So you just shared your idea for a new program benefit during your recent decision-maker’s meeting. AND you got everyone on board to implement the required changes immediately. In fact, they think this new benefit will really help increase revenue this year.
More often than not, higher-up executives focus a great deal of their time on developing strategic goals, but then pass the baton when it’s time for the execution of these objectives. However, once your involvement with this strategy ends, so will your employees’ willingness to uphold these newfound changes.

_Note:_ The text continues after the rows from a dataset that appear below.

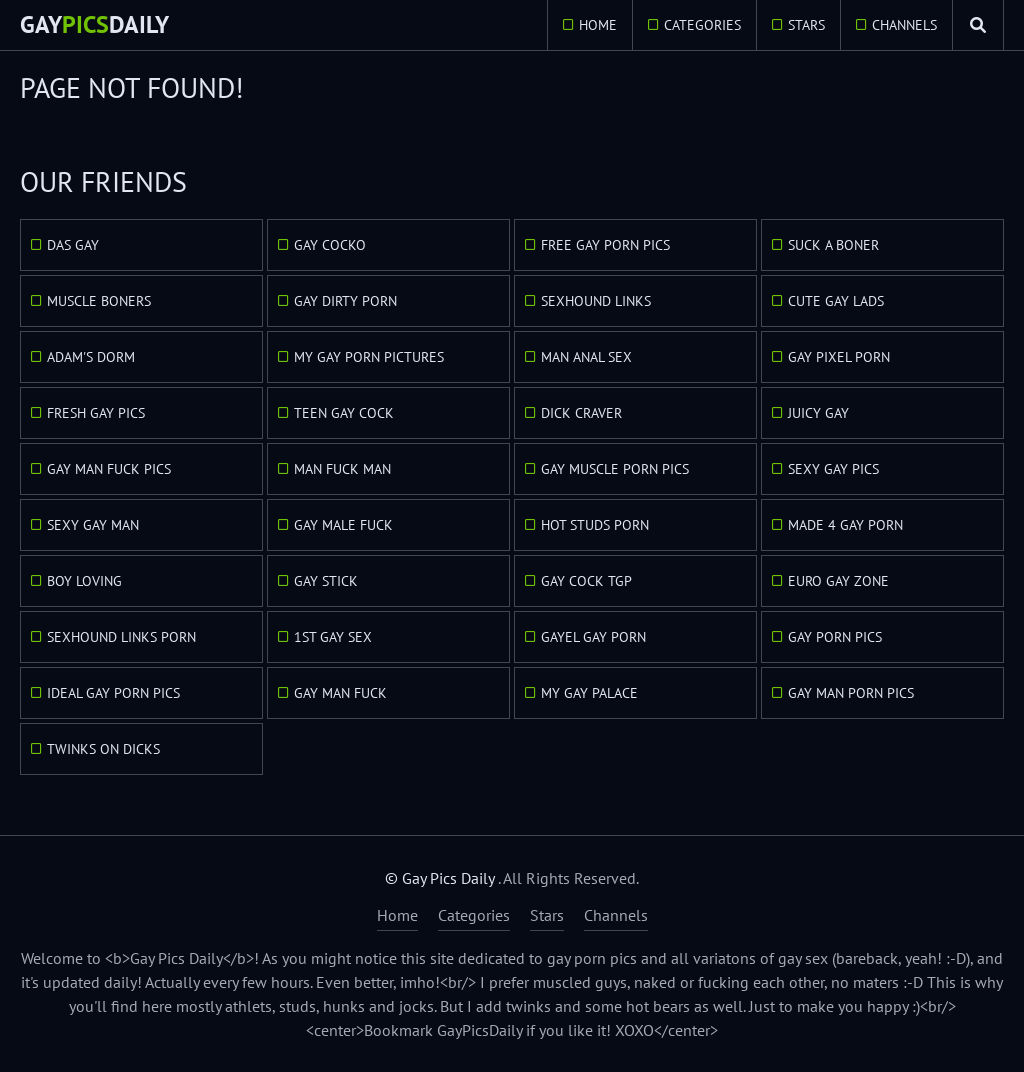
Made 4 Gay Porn (845, 525)
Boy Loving (84, 581)
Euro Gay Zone (838, 581)
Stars (806, 25)
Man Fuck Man (342, 469)
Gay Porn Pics (835, 637)
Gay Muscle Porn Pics (615, 469)
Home (598, 25)
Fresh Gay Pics (96, 413)
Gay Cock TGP (586, 581)
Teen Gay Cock (344, 413)
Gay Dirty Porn (345, 301)
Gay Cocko (330, 245)
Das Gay (73, 245)
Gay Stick (326, 581)
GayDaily (94, 24)
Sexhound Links (596, 301)
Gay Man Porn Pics (851, 693)
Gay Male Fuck (343, 525)
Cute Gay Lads (836, 301)
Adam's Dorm (91, 357)
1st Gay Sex (333, 637)
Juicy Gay (818, 413)
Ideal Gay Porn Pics (113, 693)
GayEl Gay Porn (593, 637)
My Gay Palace (589, 693)
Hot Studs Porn (595, 525)
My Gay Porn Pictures (369, 357)
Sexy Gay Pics (833, 469)
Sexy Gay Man (93, 525)
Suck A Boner (833, 245)
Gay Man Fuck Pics (109, 469)
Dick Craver (581, 413)
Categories (702, 25)
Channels (904, 25)
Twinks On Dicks (103, 749)
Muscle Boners (99, 301)
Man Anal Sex (586, 357)
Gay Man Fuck (340, 693)
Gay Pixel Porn (839, 357)
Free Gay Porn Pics (605, 245)
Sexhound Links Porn (121, 637)
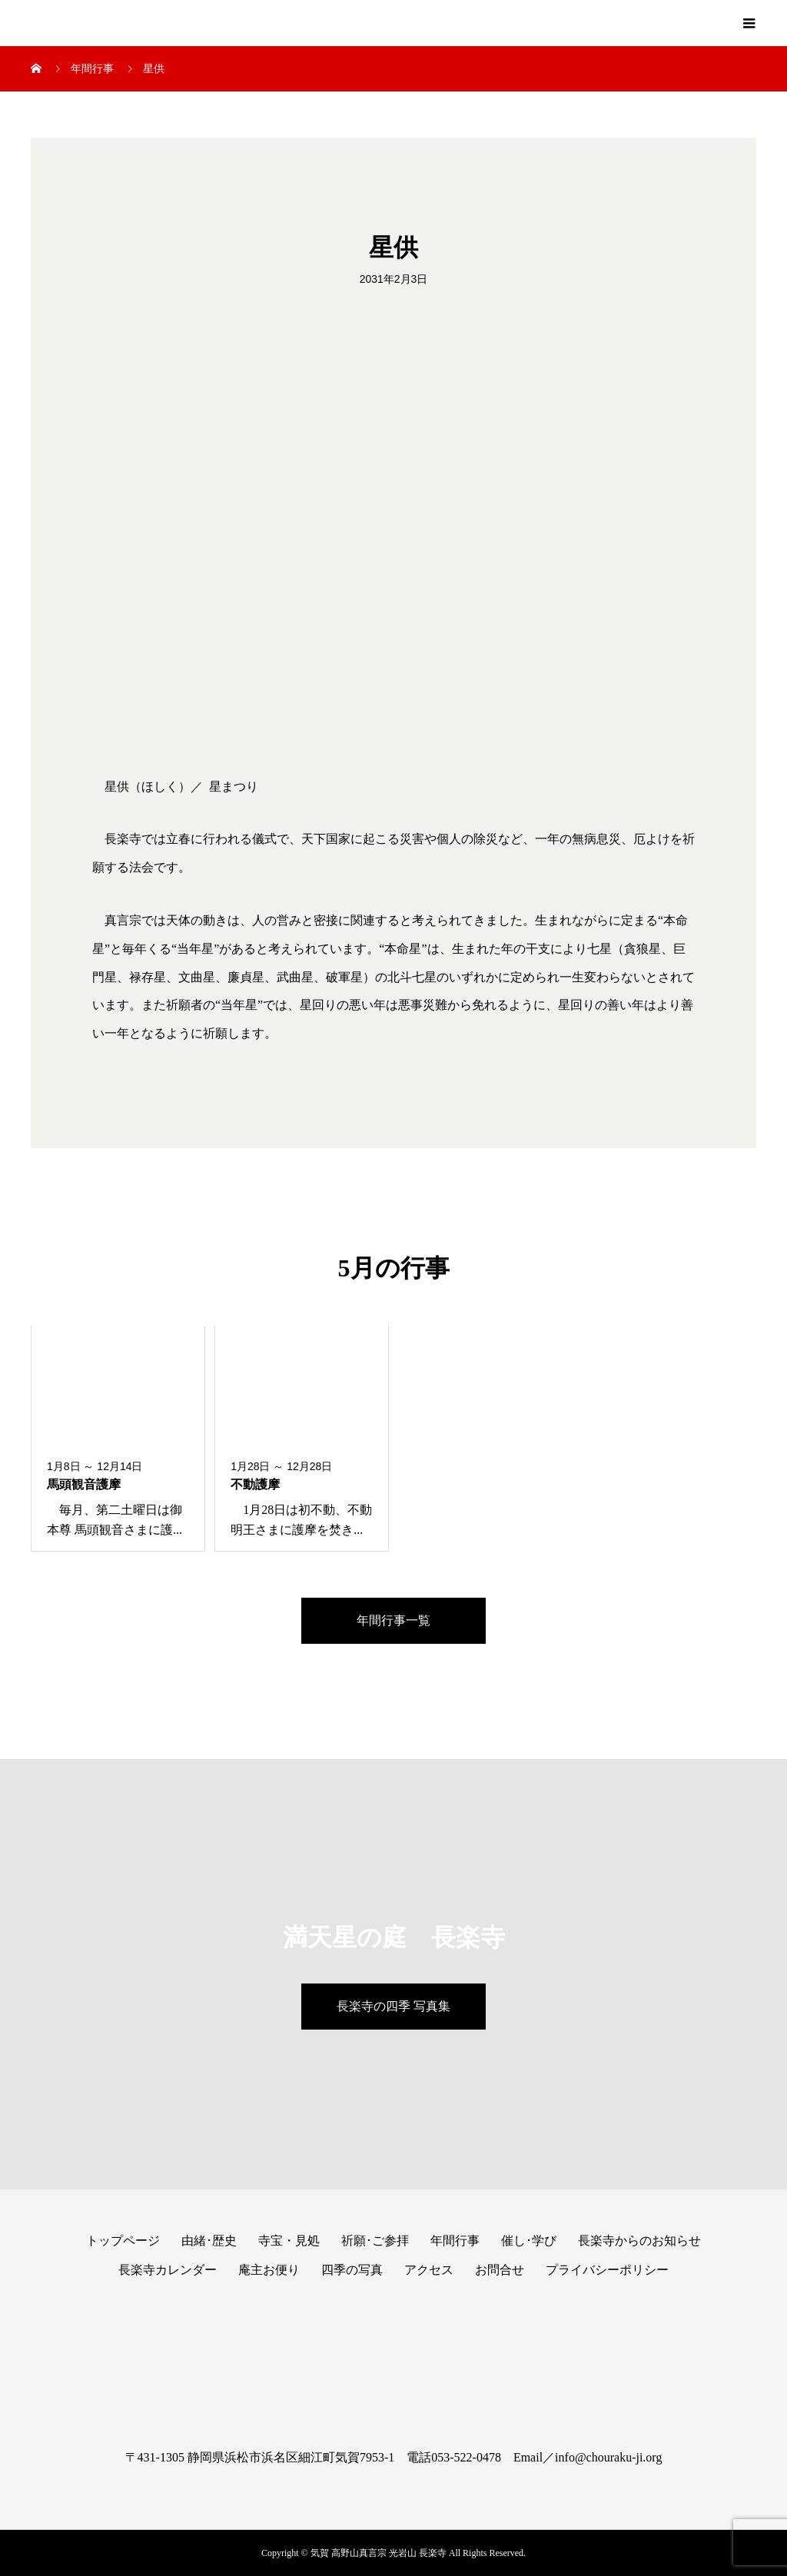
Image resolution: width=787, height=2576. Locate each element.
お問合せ (499, 2269)
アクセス (428, 2269)
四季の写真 (352, 2269)
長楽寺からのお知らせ (639, 2240)
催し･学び (528, 2240)
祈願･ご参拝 (375, 2240)
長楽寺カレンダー (167, 2269)
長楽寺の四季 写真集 (393, 2006)
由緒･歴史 (209, 2240)
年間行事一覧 (393, 1620)
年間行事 (455, 2240)
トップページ (123, 2240)
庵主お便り (269, 2269)
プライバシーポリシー (607, 2269)
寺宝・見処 (289, 2240)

Follow these 3 simple methods to keep you better engaged throughout the implementation process of your new strategy:
- Create and communicate tangible goals — Rather than merely suggesting a change in workplace priorities, you must be clear with your expectations by explaining what steps your staff needs to take (and why) in order to keep the new strategy moving forward. Employees cling to the comfort of familiarity, so it’s important that you give them explicit permission to move away from the status quo.
- Be prepared to settle internal disputes — With a shift in strategy comes a shift in the budget allocation. For example, last year’s strategy might have given marketing a larger financial cushion to execute more direct mail campaigns. But if this year’s strategic priorities place a heavy emphasis on member retention, the budget will also change. You must be able to offer clear reasoning as to why the budget is being reallocated so certain departments don’t feel jilted.
- Measure progress and enforce consequences — Strategic goals are relatively pointless if you don’t check in with your team’s ongoing progress. To effectively execute your strategies, you must communicate the progress your staff is making in a consistent manner. If certain employees aren’t making much progress, you must articulate what needs to change and what the consequences will be if things don’t start falling into place.
To be a truly effective leader, you must not only talk the talk, but also walk the walk. As an executive, your employees are more likely to get on board with organizational changes if you provide them with clear reasoning, measurable objectives and ongoing encouragement.